INPUT FOR THIS TASK -
**********

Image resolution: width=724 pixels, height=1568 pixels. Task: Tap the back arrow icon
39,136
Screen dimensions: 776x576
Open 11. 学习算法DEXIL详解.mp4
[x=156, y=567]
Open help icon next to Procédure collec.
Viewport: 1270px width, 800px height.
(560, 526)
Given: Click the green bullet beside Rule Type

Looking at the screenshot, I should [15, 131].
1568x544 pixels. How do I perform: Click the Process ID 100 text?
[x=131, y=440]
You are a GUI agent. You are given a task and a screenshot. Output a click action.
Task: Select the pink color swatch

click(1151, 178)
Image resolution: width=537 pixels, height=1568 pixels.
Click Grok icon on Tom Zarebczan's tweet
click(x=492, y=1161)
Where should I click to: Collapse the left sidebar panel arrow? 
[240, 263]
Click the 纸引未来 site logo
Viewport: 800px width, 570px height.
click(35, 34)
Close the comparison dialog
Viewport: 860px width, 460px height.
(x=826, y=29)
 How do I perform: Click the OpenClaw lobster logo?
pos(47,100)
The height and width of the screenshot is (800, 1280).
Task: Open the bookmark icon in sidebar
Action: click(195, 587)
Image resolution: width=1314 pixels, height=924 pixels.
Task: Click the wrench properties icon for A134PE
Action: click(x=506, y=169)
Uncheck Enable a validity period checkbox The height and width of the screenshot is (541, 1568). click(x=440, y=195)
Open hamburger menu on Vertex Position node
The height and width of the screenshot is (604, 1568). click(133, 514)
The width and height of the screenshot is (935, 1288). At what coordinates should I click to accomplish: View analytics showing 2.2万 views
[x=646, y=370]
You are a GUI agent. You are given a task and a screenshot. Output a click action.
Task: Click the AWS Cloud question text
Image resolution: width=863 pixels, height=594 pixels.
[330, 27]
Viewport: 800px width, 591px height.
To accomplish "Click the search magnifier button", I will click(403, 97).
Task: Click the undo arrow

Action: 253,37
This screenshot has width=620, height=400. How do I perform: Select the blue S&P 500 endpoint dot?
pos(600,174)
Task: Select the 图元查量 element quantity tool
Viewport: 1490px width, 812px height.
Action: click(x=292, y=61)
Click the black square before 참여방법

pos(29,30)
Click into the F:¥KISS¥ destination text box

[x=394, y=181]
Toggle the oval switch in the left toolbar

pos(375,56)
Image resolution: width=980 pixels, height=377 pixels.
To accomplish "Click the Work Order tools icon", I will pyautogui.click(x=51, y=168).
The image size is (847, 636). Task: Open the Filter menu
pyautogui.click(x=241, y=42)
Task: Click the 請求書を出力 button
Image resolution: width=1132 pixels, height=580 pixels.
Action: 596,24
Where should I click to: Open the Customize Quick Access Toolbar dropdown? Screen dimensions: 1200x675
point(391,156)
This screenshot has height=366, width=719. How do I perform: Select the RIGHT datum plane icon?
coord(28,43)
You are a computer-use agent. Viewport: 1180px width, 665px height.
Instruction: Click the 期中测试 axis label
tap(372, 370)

**********

WORK ORDER - From the records above, copy only the lines starting with the line that holds "Task: Select the pink color swatch" and going on through the line that holds "Click the 纸引未来 site logo", exactly as written.

TASK RESULT -
Task: Select the pink color swatch

click(1151, 178)
Image resolution: width=537 pixels, height=1568 pixels.
Click Grok icon on Tom Zarebczan's tweet
click(x=492, y=1161)
Where should I click to: Collapse the left sidebar panel arrow? 
[240, 263]
Click the 纸引未来 site logo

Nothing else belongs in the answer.